Do meu diário chileno, recupero um jantar com Bolaño, e assim me (re)compenso da minha ausência, logo à noite, na Ler Devagar (Lx Factory), na festa de lançamento do "2666".

Segundo dia numa Santiago radiante apesar dos colegiais fardados, dos carabineros de olhar distante, da mesma matilha de cães vadios errando na Alameda. E as mulheres formosas de olhos de uva, essas ainda não as vi. Mas comecemos pelo princípio. Ontem, ao jantar, esbocei com Daniel um arrojado plano de evasão rumo ao sul, no rasto de Chatwin. Não ao sul profundo dos páramos gelados, mas aonde seria possível ir nos dois dias que destinaria para isso. Talvez Pucón ou Puerto Mont ou Coyhaique. Hoje, descobri que todos os voos estavam esgotados. Os lagos, os vulcões, as florestas araucanianas terão de ficar para outra evasão.

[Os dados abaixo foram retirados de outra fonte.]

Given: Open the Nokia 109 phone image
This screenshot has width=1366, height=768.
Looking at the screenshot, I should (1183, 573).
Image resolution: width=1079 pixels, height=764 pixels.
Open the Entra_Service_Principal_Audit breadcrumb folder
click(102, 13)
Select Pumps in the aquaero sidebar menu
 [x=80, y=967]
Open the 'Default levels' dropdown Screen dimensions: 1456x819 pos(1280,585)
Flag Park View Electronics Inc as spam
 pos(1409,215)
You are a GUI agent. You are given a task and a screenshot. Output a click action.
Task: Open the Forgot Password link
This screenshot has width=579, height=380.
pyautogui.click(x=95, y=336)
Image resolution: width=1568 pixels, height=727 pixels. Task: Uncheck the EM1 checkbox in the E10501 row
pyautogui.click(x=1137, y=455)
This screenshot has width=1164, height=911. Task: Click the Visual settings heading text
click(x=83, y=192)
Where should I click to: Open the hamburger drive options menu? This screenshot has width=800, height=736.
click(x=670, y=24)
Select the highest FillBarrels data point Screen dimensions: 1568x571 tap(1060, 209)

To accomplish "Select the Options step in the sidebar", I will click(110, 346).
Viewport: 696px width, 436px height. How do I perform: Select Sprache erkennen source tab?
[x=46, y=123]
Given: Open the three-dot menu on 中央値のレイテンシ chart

Vou, por isso, a Bellavista, o bairro boémio de Santiago, dizem. Compro algumas jóias em lápislazuli. Visito a casa de Neruda, La Chascona. Depois, imitando um conto instantâneo de Bolaño que caminha ao meu lado, ao último atardecer en la tierra, atravesso uma Santiago provinciana, cruzo ruas de casas ajardinadas, evito umbrais de bares coloridos, ignoro esplanadas nervosas na calçada. E escolho o Galindo para jantar com este companheiro fortuito politicamente incorrecto que, à medida que o vou conhecendo, se revela mais mexicano e, sobretudo, mais latino-americano que chileno. Mas é sobre o nocturno chileno que ele abandonou em 1974, depois de sair de uma prisão de Pinochet, que falamos.

Entretanto, trazem-me uma paila marina escaldante e é como se tivesse todo o Pacífico à minha mesa, com uma fauna de mariscos conhecidos e outros cuja identidade não ouso adivinhar. Através das janelas atravessa um segundo entardecer menos nervoso que o de ontem. Bolaño conta-me agora dos novos escritores chilenos que obstinadamente procuram escapar à sombra tutelar de Huidobro, de Neruda, de Gabriela Mistral, de Violeta Parra. E menos de Nicanor Parra que não é um fantasma. E sobre Isabel Allende diz-me que "no es una escritora, sino na escribidora"; e Skármeta, “un personaje de televisión“. Espero não vir a ler, um destes dias, na revista catalã Ajoblanco, uma crítica desapiedada sobre este jantar, como retribuiu Bolaño a Diamela Eltit que o convidara para jantar em sua casa. Julgo que o facto de ter viajado no avião para o Chile com os seus detectives salvajes jogará a meu favor. E também o meu interesse súbito pela modernidade visceral do nocturno chileno e das ruas do exílio mexicano. Por isso, conta-me, ainda, el secreto del mal, evocando o eterno diálogo com a literatura argentina, Arlt, Piglia, os fantasmas de Borges, as vanidades literárias. E também la canalla sentimental. Mas da vanidade do tempo não me apercebi eu.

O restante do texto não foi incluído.